▶ [WHAT THE EXERCISE ASKS] Would you transcribe each entry precisely as it stands, setting aside any images?

▶ [DATA FOR REVIEW]
******

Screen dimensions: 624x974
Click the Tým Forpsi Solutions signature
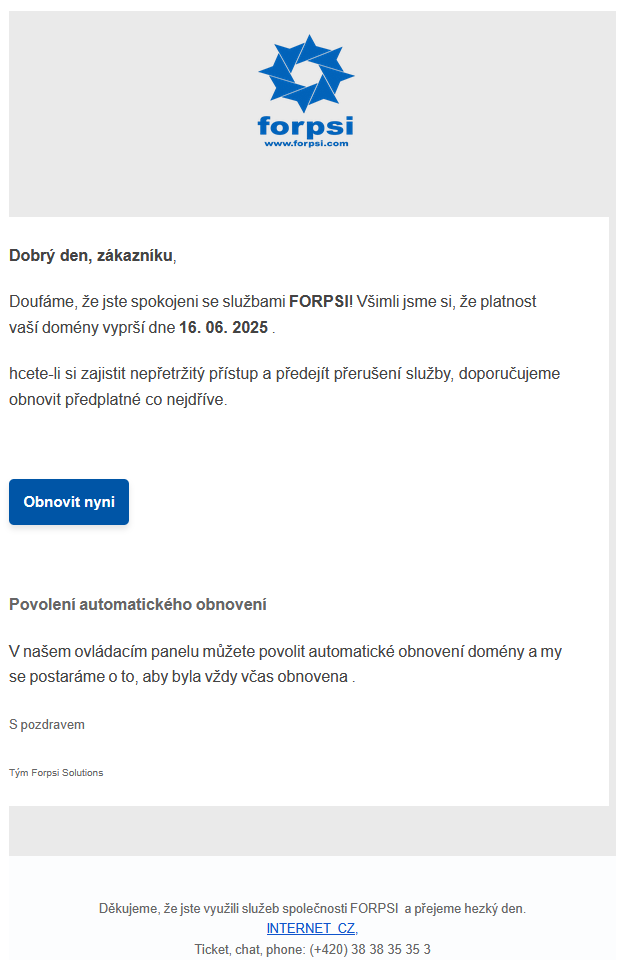pyautogui.click(x=56, y=773)
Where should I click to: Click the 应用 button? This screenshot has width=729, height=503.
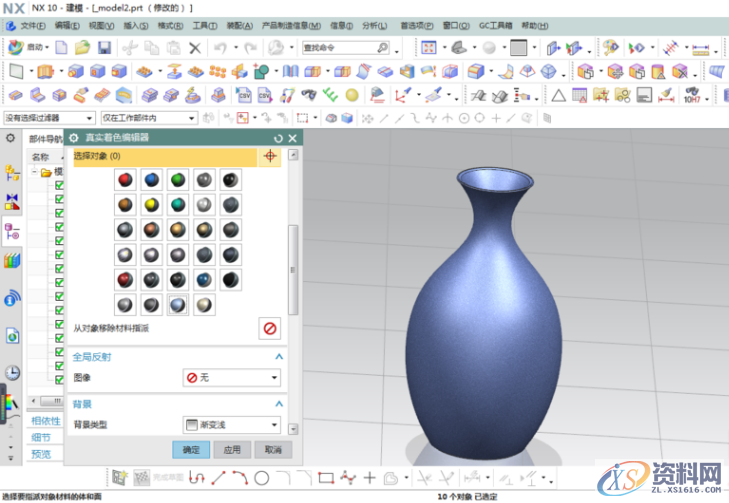click(x=232, y=450)
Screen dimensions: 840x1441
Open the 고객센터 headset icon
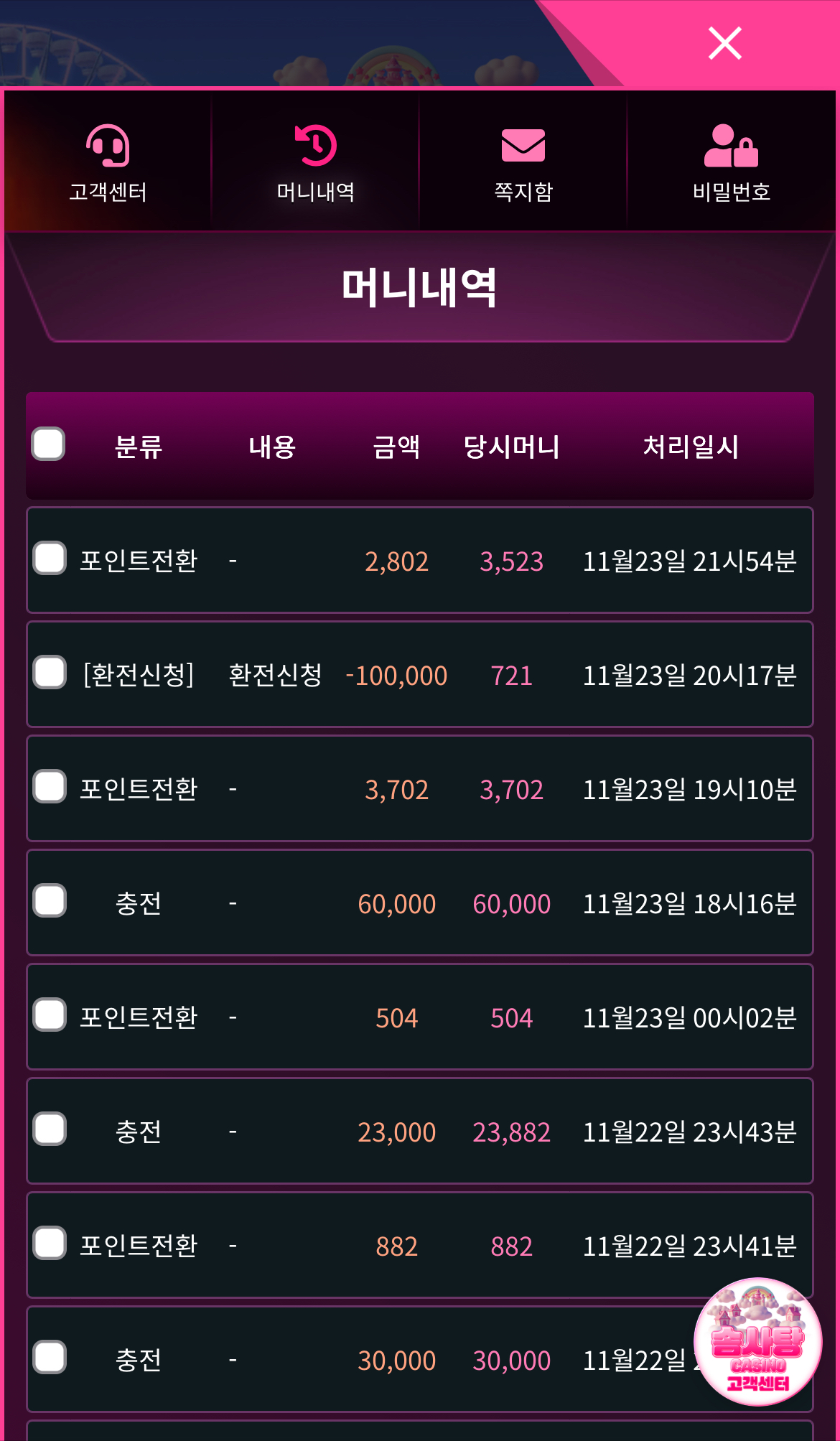(x=108, y=146)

******

▶ [FINISHED TASK]
Screen dimensions: 624x974
Click the Tým Forpsi Solutions signature
pyautogui.click(x=56, y=773)
Where should I click to: Click the 应用 button? This screenshot has width=729, height=503.
click(x=232, y=450)
Screen dimensions: 840x1441
Open the 고객센터 headset icon
(x=108, y=146)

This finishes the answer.